Rewrite the entries from the line containing "This screenshot has width=1200, height=800." through the end of the entries, with "icon" replaced by "button" and everything else unchanged.
--- START Input ---
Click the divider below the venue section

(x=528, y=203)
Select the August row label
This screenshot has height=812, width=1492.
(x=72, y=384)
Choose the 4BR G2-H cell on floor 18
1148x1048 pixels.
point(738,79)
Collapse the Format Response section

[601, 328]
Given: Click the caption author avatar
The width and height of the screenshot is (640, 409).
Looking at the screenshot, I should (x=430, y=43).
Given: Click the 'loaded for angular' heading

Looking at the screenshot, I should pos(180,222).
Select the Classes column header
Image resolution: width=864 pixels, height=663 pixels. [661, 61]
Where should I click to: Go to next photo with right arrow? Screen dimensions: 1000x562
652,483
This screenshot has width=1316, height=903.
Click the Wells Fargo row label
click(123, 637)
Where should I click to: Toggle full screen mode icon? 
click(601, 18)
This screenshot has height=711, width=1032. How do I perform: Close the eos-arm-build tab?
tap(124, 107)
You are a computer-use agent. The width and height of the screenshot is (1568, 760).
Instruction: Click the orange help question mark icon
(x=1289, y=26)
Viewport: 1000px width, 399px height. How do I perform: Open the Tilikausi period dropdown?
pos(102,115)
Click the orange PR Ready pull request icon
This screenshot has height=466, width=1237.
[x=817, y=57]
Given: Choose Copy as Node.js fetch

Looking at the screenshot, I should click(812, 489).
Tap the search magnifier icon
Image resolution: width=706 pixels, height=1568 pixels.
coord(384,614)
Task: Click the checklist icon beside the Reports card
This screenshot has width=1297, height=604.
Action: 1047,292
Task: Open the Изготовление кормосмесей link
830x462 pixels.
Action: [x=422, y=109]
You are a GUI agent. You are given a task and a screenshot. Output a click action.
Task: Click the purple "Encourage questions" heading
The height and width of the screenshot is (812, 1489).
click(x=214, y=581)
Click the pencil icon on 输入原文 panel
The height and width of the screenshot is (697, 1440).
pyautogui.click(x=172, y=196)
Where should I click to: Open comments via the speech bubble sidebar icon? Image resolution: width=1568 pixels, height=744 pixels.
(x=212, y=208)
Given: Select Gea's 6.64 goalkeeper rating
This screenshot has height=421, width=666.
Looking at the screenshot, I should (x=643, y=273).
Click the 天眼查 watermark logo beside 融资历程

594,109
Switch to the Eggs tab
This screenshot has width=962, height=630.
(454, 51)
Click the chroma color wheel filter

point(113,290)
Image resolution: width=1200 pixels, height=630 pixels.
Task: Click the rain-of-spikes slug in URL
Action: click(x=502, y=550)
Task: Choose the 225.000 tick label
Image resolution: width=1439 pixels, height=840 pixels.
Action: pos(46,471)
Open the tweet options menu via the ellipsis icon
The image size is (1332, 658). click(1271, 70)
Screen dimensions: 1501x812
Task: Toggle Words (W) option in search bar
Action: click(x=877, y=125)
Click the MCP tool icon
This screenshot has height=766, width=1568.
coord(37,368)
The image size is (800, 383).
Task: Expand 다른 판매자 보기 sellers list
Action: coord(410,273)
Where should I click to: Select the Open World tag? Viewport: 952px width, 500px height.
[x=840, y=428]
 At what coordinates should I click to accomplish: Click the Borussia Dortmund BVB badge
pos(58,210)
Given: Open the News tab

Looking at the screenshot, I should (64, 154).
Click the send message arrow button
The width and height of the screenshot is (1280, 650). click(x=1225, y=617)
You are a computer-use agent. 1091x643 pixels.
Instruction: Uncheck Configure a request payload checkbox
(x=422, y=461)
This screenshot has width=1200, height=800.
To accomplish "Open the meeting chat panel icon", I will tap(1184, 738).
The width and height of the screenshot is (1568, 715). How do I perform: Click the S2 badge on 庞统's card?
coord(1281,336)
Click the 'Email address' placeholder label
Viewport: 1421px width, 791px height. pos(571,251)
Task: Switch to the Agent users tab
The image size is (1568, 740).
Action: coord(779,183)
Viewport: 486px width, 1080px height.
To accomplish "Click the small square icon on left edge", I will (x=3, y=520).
--- END Input ---
Answer for this exercise ▸
This screenshot has width=1200, height=800.
To accomplish "Open the meeting chat panel button", I will tap(1184, 738).
The width and height of the screenshot is (1568, 715). How do I perform: Click the S2 badge on 庞统's card?
coord(1281,336)
Click the 'Email address' placeholder label
Viewport: 1421px width, 791px height. pos(571,251)
Task: Switch to the Agent users tab
The image size is (1568, 740).
Action: coord(779,183)
Viewport: 486px width, 1080px height.
To accomplish "Click the small square button on left edge", I will (x=3, y=520).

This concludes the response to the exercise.